== Entries supplied ==

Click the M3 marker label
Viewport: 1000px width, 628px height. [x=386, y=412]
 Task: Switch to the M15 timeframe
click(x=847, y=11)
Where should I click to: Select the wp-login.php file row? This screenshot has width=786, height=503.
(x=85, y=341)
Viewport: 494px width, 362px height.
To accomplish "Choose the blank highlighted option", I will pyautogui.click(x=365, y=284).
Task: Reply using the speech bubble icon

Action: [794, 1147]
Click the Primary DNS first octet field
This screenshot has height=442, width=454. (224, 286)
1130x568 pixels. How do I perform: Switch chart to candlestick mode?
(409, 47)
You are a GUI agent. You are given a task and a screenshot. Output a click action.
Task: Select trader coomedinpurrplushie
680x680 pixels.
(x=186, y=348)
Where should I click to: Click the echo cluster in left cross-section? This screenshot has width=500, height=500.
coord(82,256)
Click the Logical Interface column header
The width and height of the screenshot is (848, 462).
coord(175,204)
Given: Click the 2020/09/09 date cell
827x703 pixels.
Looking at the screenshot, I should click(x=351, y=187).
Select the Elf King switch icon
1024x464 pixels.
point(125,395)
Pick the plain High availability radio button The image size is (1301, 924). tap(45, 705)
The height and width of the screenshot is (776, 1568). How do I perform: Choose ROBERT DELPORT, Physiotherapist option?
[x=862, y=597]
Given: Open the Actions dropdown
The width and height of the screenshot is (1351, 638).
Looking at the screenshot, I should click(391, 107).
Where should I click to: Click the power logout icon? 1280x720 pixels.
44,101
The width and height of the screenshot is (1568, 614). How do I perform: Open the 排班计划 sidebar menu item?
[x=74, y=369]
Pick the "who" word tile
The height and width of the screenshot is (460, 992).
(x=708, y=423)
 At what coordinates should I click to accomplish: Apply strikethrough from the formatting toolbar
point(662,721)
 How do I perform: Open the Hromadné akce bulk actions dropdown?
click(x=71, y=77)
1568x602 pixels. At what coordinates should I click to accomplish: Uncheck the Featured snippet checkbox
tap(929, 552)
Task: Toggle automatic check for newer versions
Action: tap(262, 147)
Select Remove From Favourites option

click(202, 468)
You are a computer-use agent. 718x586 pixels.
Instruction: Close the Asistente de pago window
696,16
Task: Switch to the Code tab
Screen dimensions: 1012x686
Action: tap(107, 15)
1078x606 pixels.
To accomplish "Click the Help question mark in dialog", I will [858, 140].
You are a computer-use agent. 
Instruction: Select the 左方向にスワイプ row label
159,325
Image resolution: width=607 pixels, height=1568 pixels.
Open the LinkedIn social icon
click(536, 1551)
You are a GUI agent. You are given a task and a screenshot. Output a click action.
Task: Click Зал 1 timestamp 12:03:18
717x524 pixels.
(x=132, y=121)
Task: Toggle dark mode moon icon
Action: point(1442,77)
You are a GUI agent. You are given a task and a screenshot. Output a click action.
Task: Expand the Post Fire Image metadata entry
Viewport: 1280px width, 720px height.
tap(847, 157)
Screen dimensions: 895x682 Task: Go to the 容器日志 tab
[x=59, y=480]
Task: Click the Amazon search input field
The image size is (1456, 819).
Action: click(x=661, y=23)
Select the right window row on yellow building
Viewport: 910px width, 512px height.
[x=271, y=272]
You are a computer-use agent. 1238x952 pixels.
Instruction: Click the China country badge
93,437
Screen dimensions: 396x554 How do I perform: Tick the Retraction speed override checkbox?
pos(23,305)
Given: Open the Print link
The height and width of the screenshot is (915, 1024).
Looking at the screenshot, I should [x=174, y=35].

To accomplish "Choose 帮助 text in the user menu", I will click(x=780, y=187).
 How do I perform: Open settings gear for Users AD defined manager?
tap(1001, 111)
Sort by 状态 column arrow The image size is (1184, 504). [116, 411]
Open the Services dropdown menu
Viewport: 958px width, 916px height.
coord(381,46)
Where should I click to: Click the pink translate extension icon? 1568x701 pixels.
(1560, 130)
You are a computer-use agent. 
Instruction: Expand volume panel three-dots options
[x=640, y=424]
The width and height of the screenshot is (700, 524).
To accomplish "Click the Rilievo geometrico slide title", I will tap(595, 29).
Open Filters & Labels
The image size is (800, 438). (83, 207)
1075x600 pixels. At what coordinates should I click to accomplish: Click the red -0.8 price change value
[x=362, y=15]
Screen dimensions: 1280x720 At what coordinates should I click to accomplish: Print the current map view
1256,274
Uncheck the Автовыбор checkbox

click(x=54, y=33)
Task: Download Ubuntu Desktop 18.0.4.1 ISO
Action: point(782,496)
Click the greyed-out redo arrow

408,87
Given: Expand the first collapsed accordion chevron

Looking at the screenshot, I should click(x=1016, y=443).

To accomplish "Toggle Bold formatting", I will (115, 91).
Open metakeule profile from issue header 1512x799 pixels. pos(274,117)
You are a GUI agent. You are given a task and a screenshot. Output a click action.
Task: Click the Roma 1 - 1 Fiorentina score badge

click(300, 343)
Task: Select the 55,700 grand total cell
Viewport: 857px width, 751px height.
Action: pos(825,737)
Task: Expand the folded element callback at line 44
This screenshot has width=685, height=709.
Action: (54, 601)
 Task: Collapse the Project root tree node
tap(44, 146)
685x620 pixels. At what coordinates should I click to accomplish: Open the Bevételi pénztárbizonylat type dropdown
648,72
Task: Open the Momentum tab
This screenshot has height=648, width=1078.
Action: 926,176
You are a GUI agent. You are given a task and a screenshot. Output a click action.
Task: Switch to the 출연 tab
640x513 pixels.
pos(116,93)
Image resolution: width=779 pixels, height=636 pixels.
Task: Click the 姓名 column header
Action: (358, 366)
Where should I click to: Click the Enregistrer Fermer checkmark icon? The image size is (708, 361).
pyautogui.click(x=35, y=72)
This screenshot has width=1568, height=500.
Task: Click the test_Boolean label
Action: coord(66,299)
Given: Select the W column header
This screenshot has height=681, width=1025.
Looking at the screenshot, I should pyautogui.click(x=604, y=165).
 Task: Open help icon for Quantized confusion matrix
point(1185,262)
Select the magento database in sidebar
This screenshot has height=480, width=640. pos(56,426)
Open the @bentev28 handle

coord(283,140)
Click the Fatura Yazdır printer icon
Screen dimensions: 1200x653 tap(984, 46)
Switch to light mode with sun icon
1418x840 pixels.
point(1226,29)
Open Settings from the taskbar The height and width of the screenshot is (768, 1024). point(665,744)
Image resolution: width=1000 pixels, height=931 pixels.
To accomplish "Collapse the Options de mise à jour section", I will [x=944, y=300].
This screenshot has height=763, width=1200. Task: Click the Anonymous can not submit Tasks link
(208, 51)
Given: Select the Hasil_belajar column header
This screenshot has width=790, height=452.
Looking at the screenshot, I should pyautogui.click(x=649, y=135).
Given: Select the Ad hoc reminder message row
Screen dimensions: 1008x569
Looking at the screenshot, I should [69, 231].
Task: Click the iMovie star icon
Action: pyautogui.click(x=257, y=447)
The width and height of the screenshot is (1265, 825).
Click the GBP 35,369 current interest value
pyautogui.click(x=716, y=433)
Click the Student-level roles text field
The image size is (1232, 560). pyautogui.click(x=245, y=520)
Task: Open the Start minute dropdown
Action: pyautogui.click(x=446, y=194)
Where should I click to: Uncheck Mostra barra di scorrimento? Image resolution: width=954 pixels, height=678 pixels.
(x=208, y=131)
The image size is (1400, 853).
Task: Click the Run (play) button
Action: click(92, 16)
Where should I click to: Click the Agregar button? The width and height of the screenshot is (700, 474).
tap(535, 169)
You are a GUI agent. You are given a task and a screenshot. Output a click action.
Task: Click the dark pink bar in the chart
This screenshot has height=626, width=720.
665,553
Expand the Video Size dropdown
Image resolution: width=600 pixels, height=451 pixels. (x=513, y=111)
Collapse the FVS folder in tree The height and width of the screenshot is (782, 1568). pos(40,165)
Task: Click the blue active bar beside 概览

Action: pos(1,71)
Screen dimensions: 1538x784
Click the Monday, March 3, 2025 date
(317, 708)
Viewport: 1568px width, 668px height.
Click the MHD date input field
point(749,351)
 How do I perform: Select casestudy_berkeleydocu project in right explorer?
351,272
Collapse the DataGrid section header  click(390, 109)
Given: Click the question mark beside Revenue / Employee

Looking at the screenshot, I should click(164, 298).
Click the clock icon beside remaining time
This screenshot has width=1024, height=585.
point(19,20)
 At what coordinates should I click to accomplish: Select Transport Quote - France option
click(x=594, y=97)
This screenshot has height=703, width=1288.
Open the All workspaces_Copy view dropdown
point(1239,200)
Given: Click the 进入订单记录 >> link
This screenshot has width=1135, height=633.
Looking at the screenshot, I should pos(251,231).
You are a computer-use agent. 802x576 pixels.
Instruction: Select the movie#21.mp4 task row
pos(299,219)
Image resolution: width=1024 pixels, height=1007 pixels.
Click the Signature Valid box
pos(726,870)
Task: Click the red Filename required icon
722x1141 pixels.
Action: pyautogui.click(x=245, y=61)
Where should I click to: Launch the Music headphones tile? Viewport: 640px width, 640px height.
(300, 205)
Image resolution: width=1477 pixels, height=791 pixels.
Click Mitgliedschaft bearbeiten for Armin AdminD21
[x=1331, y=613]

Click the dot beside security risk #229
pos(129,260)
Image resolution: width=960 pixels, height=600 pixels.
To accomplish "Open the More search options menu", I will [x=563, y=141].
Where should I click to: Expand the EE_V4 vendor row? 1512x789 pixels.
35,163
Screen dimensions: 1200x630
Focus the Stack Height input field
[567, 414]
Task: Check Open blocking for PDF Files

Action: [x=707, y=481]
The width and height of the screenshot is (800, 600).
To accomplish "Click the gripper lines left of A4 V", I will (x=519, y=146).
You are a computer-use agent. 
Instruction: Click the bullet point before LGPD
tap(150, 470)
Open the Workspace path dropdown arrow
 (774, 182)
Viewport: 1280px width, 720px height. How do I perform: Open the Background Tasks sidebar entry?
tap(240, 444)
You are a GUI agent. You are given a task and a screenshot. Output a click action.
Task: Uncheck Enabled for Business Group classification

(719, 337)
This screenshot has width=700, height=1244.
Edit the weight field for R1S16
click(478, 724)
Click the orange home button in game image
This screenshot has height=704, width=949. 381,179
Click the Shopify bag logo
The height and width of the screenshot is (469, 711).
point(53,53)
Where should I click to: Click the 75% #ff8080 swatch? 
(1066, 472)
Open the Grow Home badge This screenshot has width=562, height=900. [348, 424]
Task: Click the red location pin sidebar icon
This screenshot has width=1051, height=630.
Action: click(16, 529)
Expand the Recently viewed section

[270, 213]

===

- _Work to be completed_: Each line of the entries where the string "cell" occurs should be shown.

- _Exercise answer_:
Given: Click the 2020/09/09 date cell
Task: Select the 55,700 grand total cell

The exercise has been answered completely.